He grew up in Syria. He fled a war. He became a refugee. He fled a coup. He became a refugee. He fled discrimination. He reached freedom. His parents crossed a sea. He flew to the United States. He became a Yalie. His parents became Swedes. He became an asylee. He is a Yalie. His first language is Arabic. He studied in Arabic for eleven years. He learned French while growing up. He spoke and wrote in English for only two years before becoming a Yalie. He is proud of his English, but it’s not a Yalie’s English.

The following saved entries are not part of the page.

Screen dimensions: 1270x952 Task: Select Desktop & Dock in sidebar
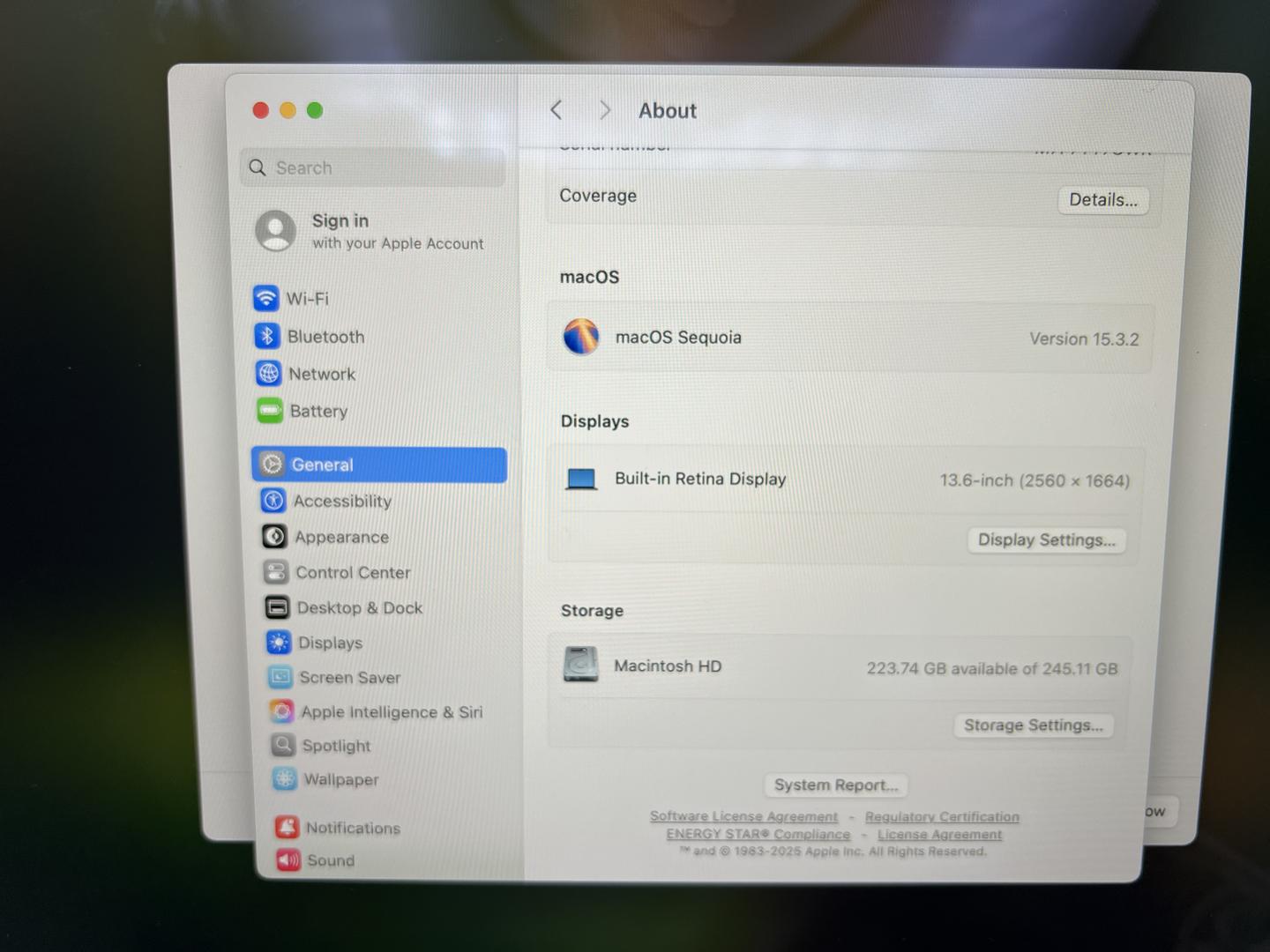(x=359, y=607)
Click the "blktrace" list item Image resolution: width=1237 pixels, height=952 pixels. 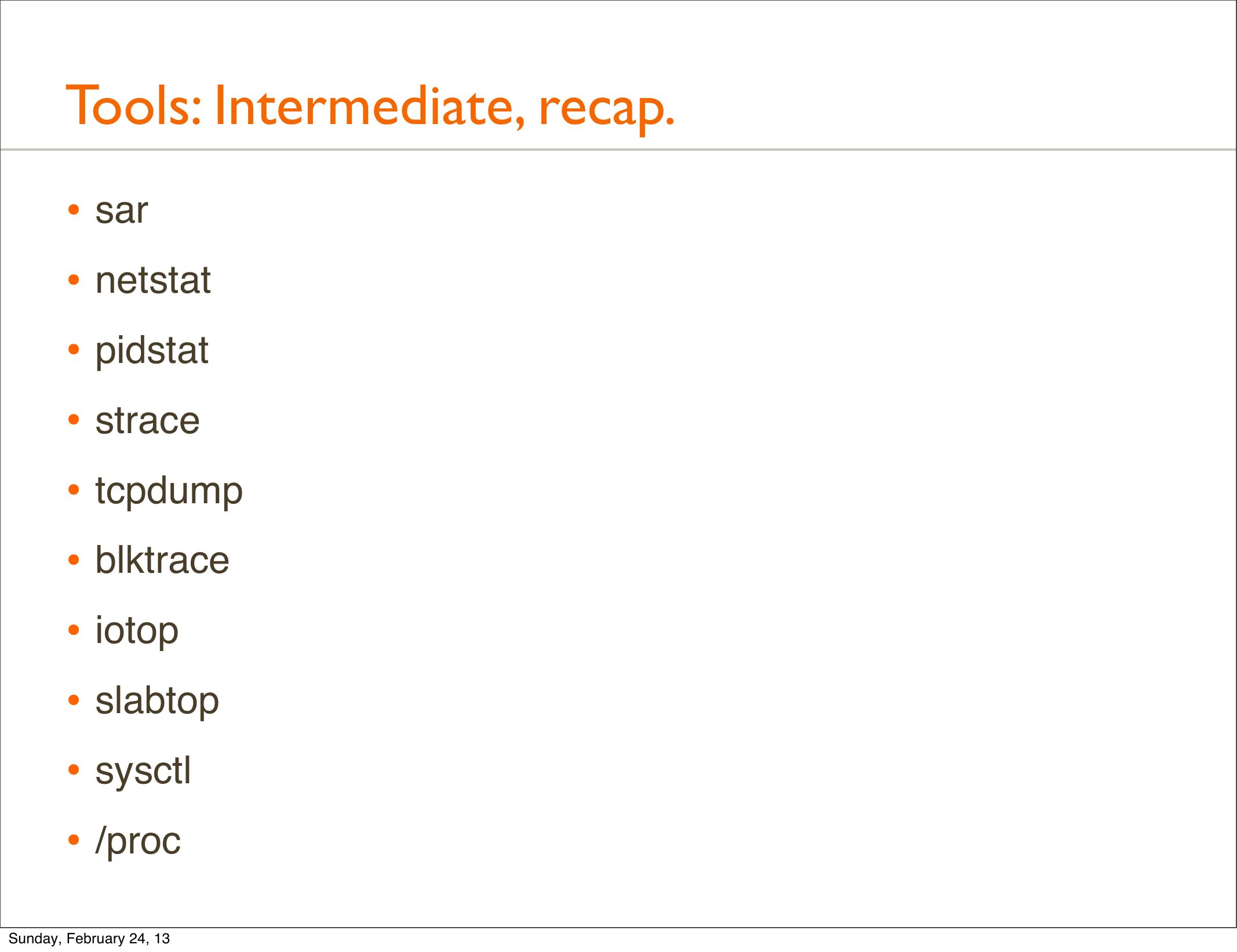(162, 561)
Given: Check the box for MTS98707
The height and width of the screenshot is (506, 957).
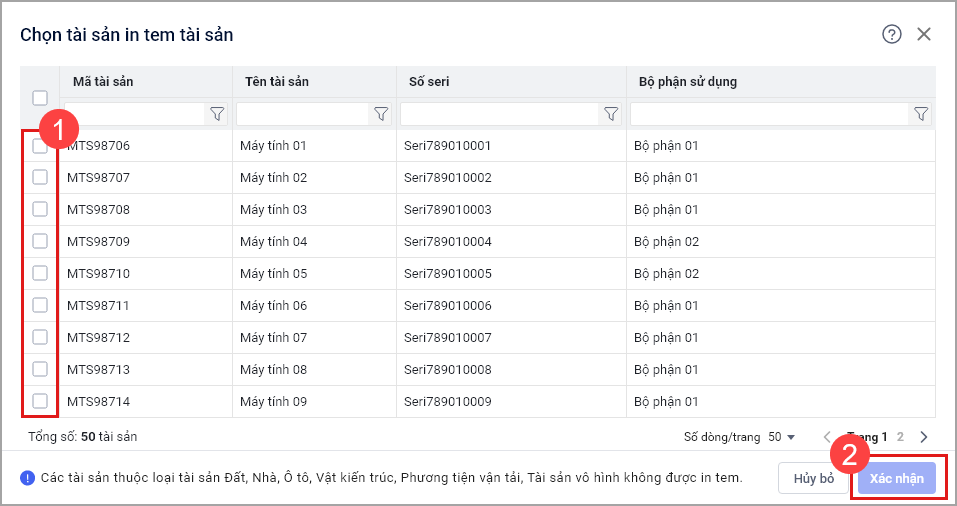Looking at the screenshot, I should pos(40,177).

This is not an alternative world. It is a Yalie’s world. I always like to talk about my English, but I have never written about it. I like to convolute my sentences, confuse my listener, correct my own English, correct someone else’s English. I like to twist my tongue and roll the “r” when it should not be rolled. I like to Arabize English by saying, “I am being fried,” or “I am being placed in the pan” instead of “I am roasted.” I like listening to eloquent English that flows seamlessly in seminars, going back to bed at night and saying new words I learned the next day. I like that I dream in English with English speakers and in Arabic with Arabic speakers. But what I like most are the dreams in which I speak English with my mum while she replies in Arabic — my mother does not understand English. I like the feeling of saying words like “preliminary,” “contemporary” and “literature” in an American way. I like using the terms “sugarcoating,” “passive-aggressive” and “throwing shade” correctly.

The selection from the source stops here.